MASSIMO LODI - 10/04/2026

Ormai è chiaro: Meloni ha deciso. Niente rimpasto, niente premierato, niente elezioni anticipate. Dopo la sconfitta nel referendum, punta sull’immobilismo che paga. Ferma lì, al governo, nell’attesa che il tempo -di qui al voto del ’27- trascorra senza causare over/danni. La legge elettorale, essa sì essa sola, potrebbe venir cambiata. Anzi, dovrebbe, per avere chances di replicare l’anno venturo la vittoria del ’22. Ma zero d’ulteriore. E già non sarà uno scherzo trovare la quadra tra partner su tal provvedimento-cardine, visto il pensarla diversamente di FdI, Lega, FI. Quanto al concertare il ritocco (un signor ritocco) con l’opposizione, vale pensarci, ma fino a un certo punto. Se uno straccio d’intesa non s’individua, avanti lo stesso. Il risultato verrà. Per intanto viene, da destra, una sensazione d’imbarazzo che l’indaffararsi obbligato sulla gran questione economica -figlia della gran questione bellica- non riesce a nascondere.

Se ne dovrebbe immaginare un vantaggio a sinistra. Fantasia sprecata. A sinistra rifiutano d’avvantaggiarsene.
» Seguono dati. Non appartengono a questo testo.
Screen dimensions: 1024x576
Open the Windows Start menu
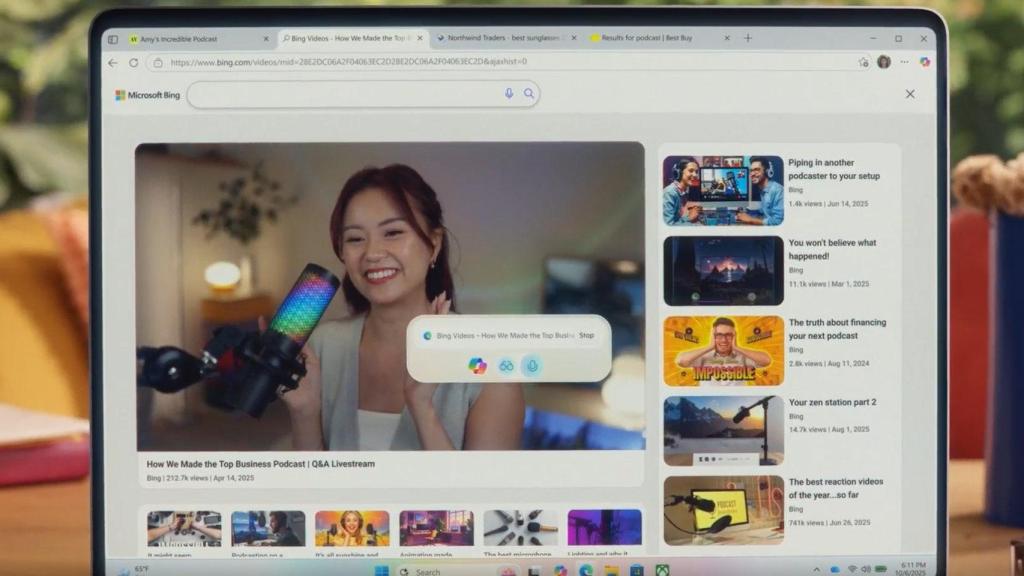coord(381,571)
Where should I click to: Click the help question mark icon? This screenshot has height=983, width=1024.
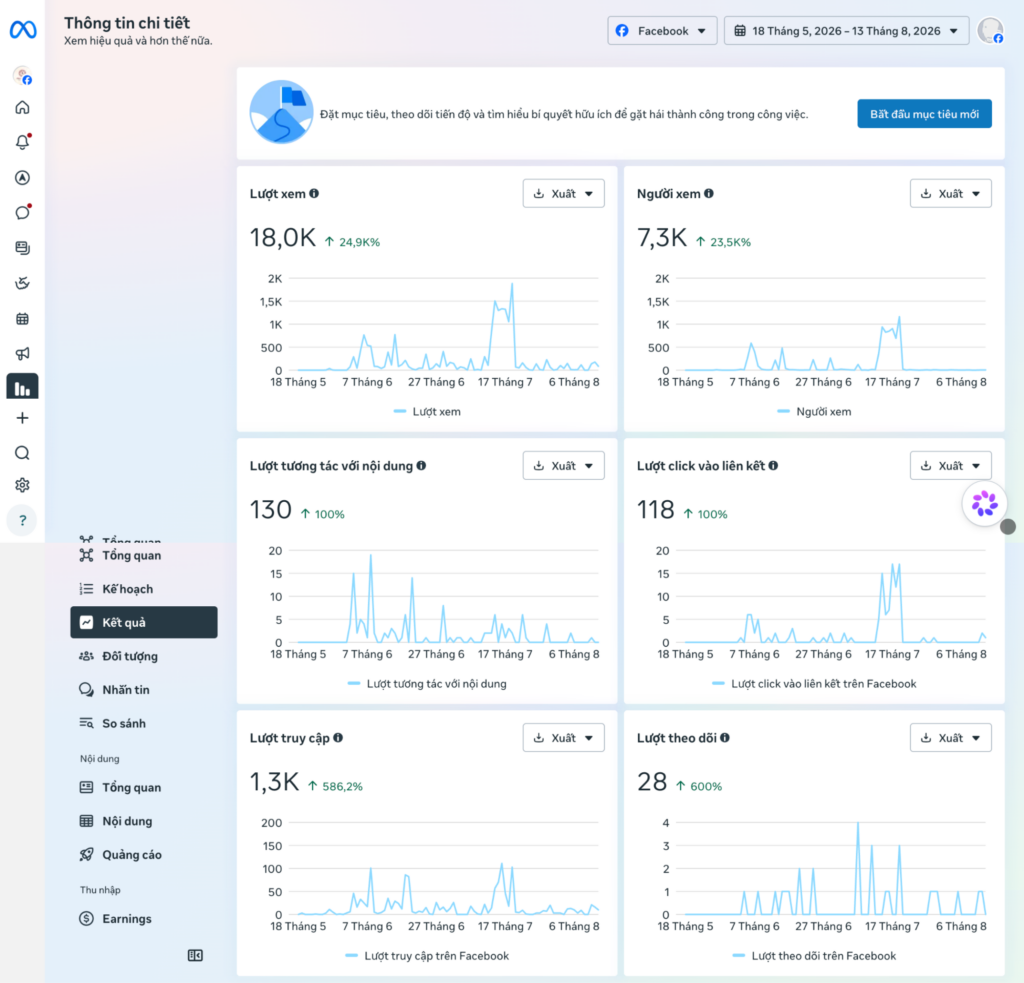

Caso mai mirano a penalizzarsene, com’è nella natura d’un fronte seminatore nella storia d’harakiri formidabili: a differenza degli avversari, che marciano divisi riuscendo infine a colpire uniti, costoro marciano divisi riuscendo a dividersi ancor meglio/peggio al momento di colpire. Prendiamo la storia del candidato da promuovere leader alternativo di Meloni, cioè del pretendente a Chigi qualora l’alleanza vincesse le elezioni. 1) Logica vorrebbe quanto segue: si evita di scannarsi alle primarie, vien concordato tra i capipartito il nome da promuovere, risulta naturale avere una speciale/determinante attenzione verso il segretario del partito di maggior consenso popolare. Ovvero del Pd. 2) Realismo vuole quanto segue: ci si accinge alla sfida delle primarie, lo scontro fra i concorrenti s’annuncia aspro, appariranno di poca credibilità le rinunce ai personalismi dopo che i personalismi avranno occupato a gomiti alzati la ribalta del confronto. 3) Epilogo: al voto che determinerà il vincitore tra destra e sinistra, avremo in campo una sinistra di maggior debolezza rispetto a quella che si presenterebbe senza il gravame (le scorie) della competizione fratricida. Di conseguenza, la destra godrà d’una rendita di posizione: lo zic, e anche più dello zic, di vantaggio acquisito stando ferma a guardare i rivali che si muovono. Pare fantascienza, e invece no: siamo qui, terra terra, nel mondo assolutamente vero del progressismo incapace di progredire dentro di sé. Non pago, questo mondo, d’aver favorito quattro anni fa, spaccandosi, la vittoria dell’underdog, cerca ora d’ingegnarsi nel tragicomico bis. Sordo all’appello rivoltogli da milioni di frequentatori delle urne referendarie, stufi d’esser governati male, solleciti a chiedere d’esserlo bene. E pronti a rinfoderare le accuse di cui sopra, se capiterà un caso di serendipity, la fortuna di un’inattesa e felice scoperta. Sono ancora in tempo, Schlein Conte e soci, a stupirci. Soprattutto Conte.

ps

L’ultima notizia è la disponibilità di Silvia Salis (sindaca di Genova, nella foto in mezzo a Schlein e Conte), a essere designata come l’anti-Meloni. Ovvero la candidata a premier del centrosinistra. Ma non attraverso le primarie, bensì per decisione corale dei leader di partito. Occasione da valutare bene, prima di finir  male tra una lite e l’altra. Un possibile caso di “serendipity”? Ah, saperlo.